Como todos os anos, teve início no dia 01 de setembro a Campanha Setembro Amarelo. Antes mesmo que você termine de ler esse texto, uma pessoa terá tirado a própria vida no mundo. De acordo com os números oficiais, 32 brasileiros se matam por dia, são 11 mil pessoas por ano tirando a própria via. Essa taxa é maior do que a de vítimas de AIDS e da maioria dos tipos de câncer. Com a ocorrência crescendo cada vez mais entre os jovens, o suicídio já é um problema de saúde pública no Brasil.
De acordo com o último levantamento do Mapa da Violência, o Brasil ainda é um país com índices baixos (6 casos por 100 mil habitantes, contra 12 da média mundial), porém vive um momento preocupante. As taxas brasileiras aumentam enquanto os índices têm caído na maioria dos países.
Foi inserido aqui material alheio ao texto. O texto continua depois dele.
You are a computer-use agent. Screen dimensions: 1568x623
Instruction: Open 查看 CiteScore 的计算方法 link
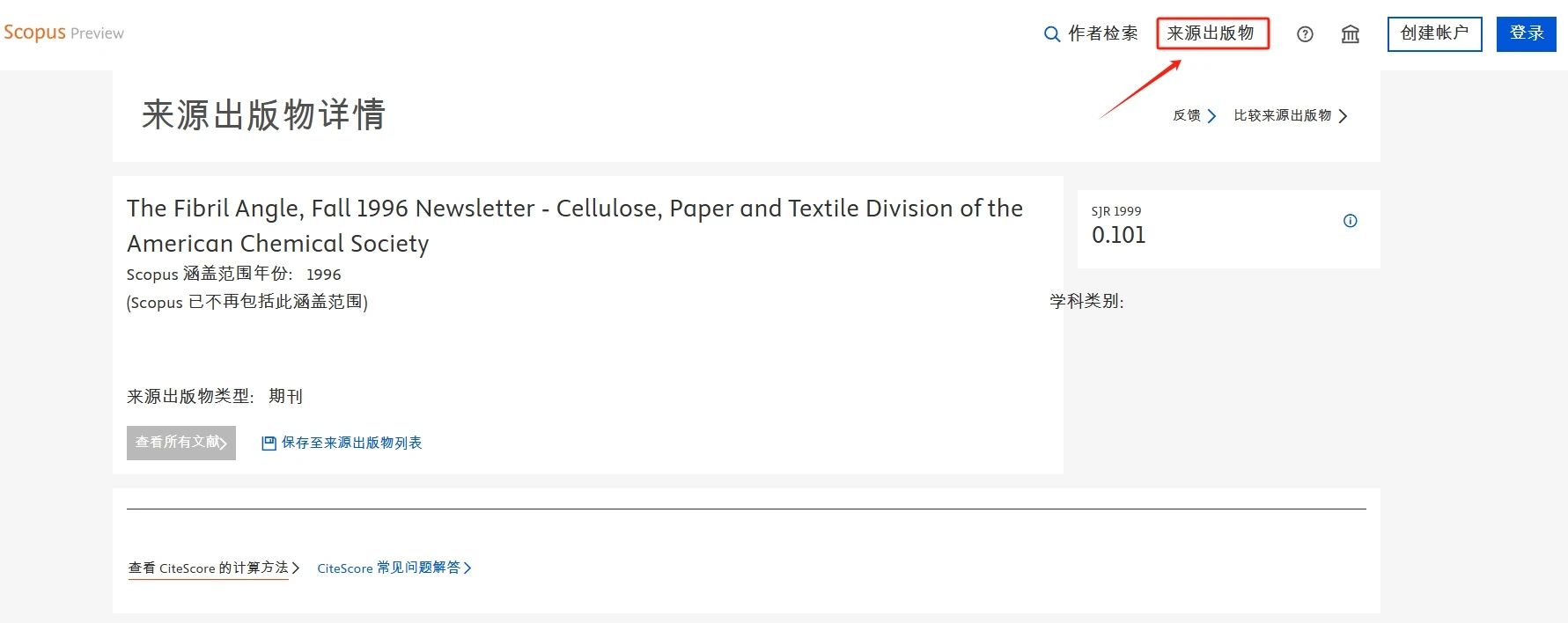[209, 568]
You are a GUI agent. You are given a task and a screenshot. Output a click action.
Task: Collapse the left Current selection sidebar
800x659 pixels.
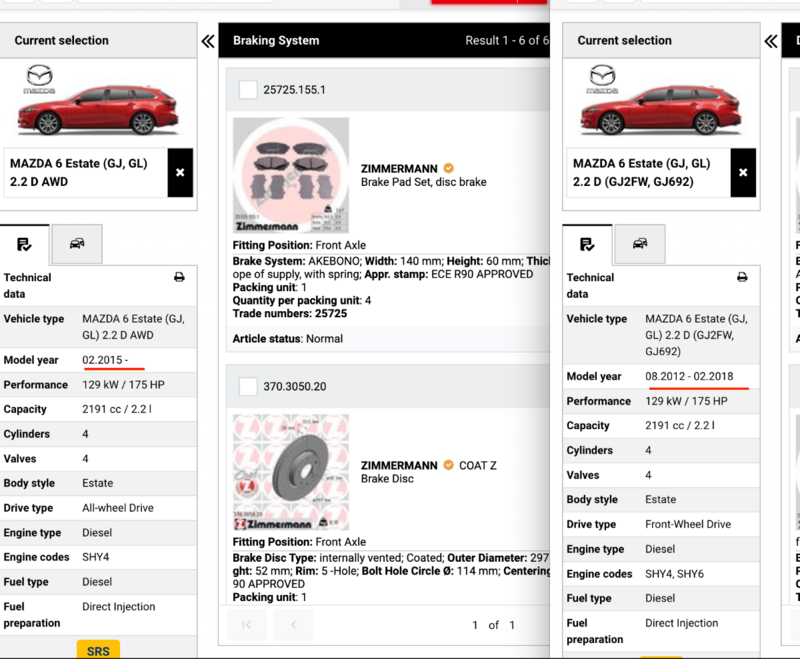click(208, 41)
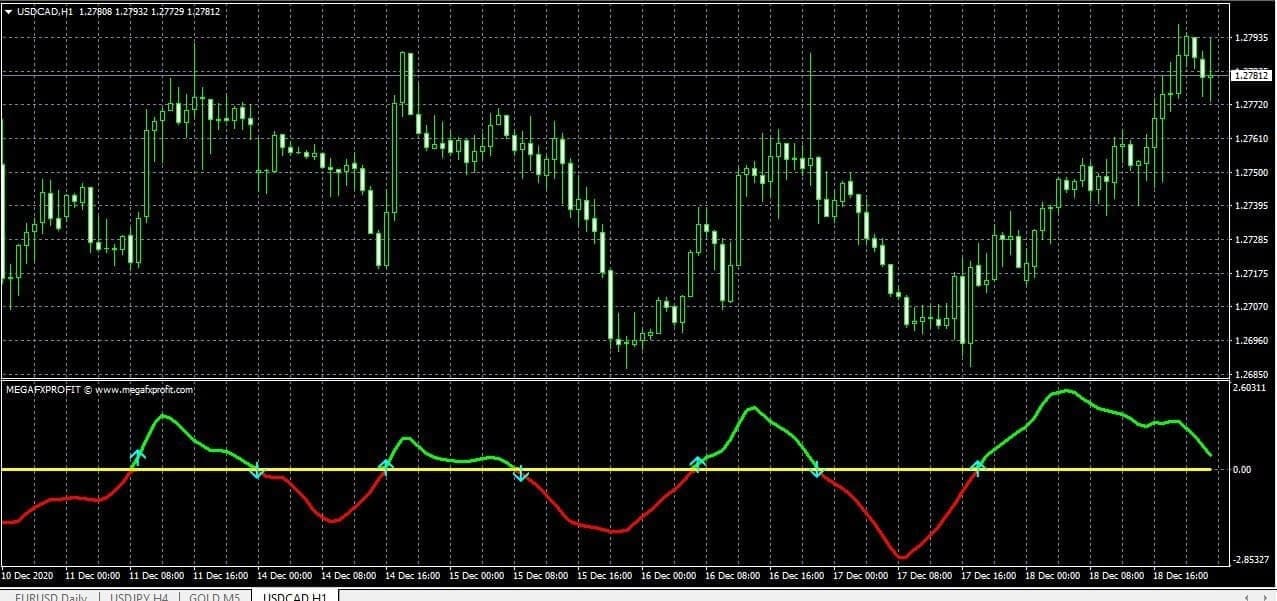Screen dimensions: 1277x601
Task: Select the buy arrow near 16 Dec 08:00
Action: (x=698, y=461)
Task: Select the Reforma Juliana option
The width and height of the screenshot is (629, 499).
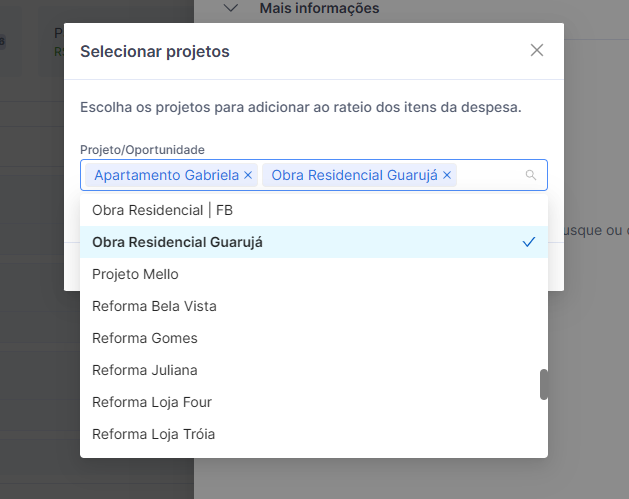Action: click(145, 370)

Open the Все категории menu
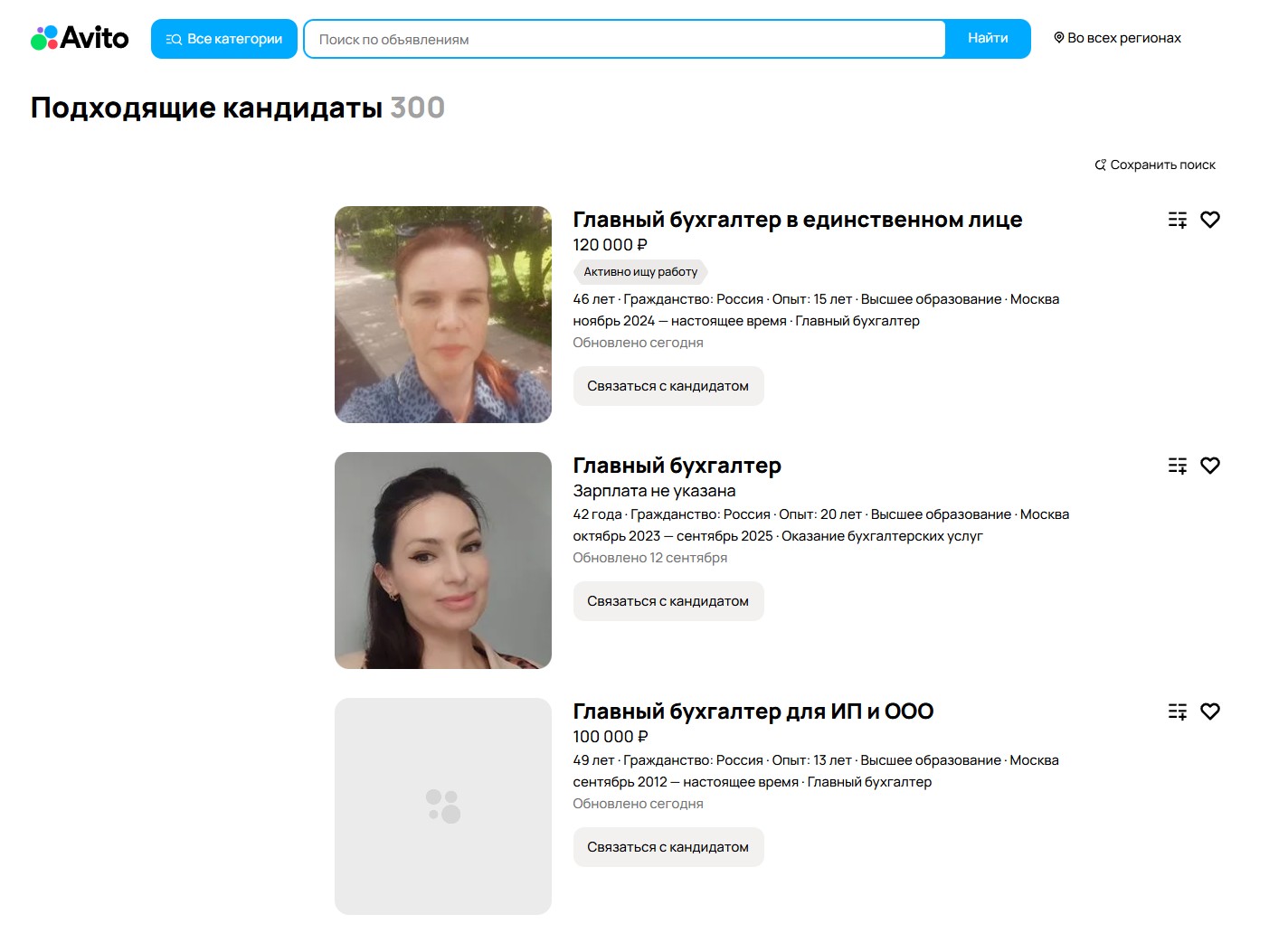224,39
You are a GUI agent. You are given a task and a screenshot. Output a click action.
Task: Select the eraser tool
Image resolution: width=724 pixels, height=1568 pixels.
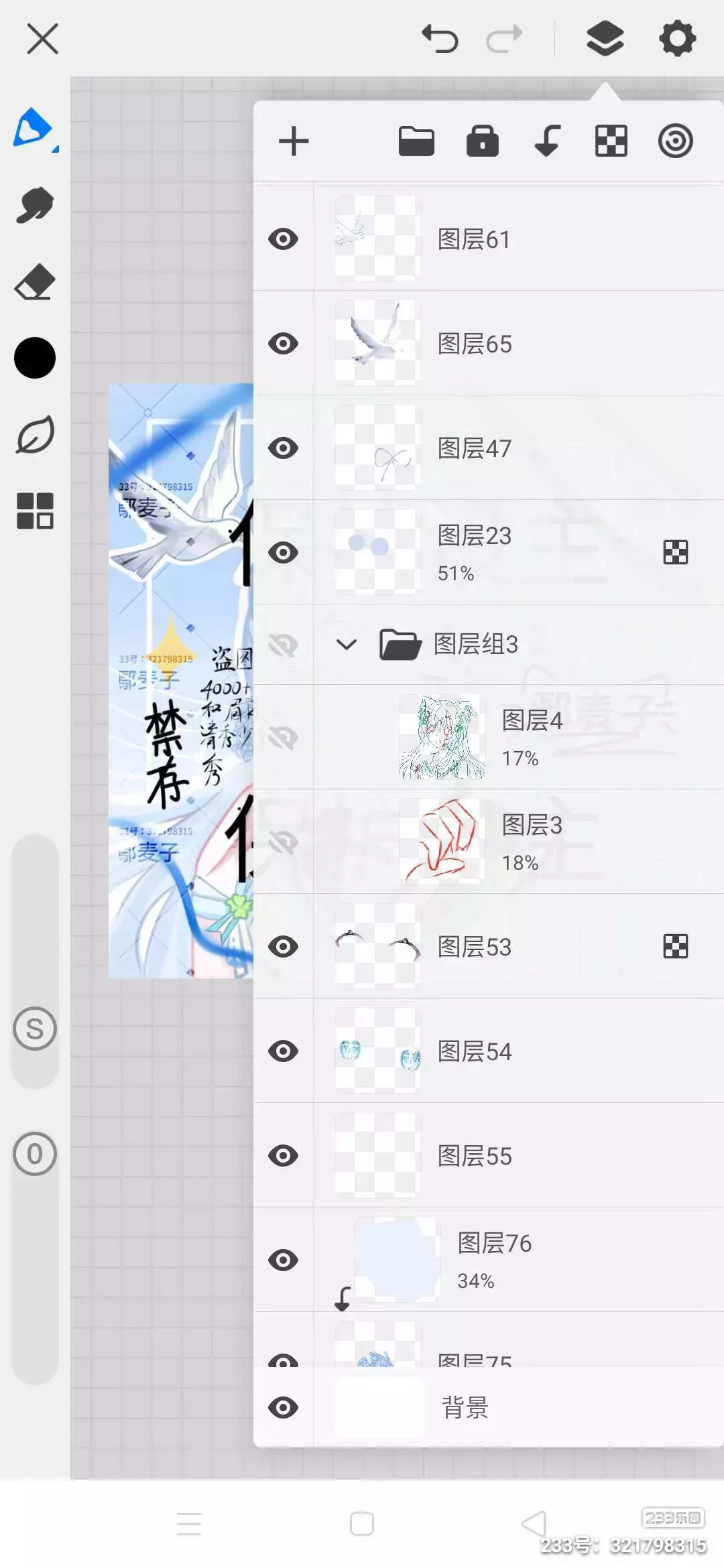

Entre 2002 e 2012, o número de casos subiu de casos subiu 34%. Entre adolescentes de 10 a 14 anos, o aumento chegou a 40%. Na Universidade de São Paulo (USP), em maio e junho desse ano 4 estudantes tiraram a própria vida. Diante desses fatos a Universidade decidiu criar um Escritório de Saúde Mental voltada para alunos, afim de evitar que mais casos parecidos ocorram.
Porém esses dados não costumam ser divulgados, pois o suicídio costuma vir acompanhado de um fator que contribui para para o seu alastramento: o silêncio. Porém discutir o assunto e entender os fatores que levam a ele são as únicas armas que temos contra o suicídio.
Entre todos os fatores de risco, o maior previsor de suicídio é a ocorrência de doenças mentais. Segundo a OMS, 90% das pessoas que se suicidam apresentavam algum desequilíbrio, como depressão, transtorno bipolar, dependência de substâncias e esquizofrenia – e 10% a 15% dos que sofrem de depressão tentam acabar com a vida.
Com o objetivo de diminuir esses números, durante todo o mês de setembro em vários Estados brasileiros, os órgãos públicos de Saúde realizam uma vasta programação, incluindo palestras, consultas gratuitas e campanhas de conscientização para o combate a prática do suicídio.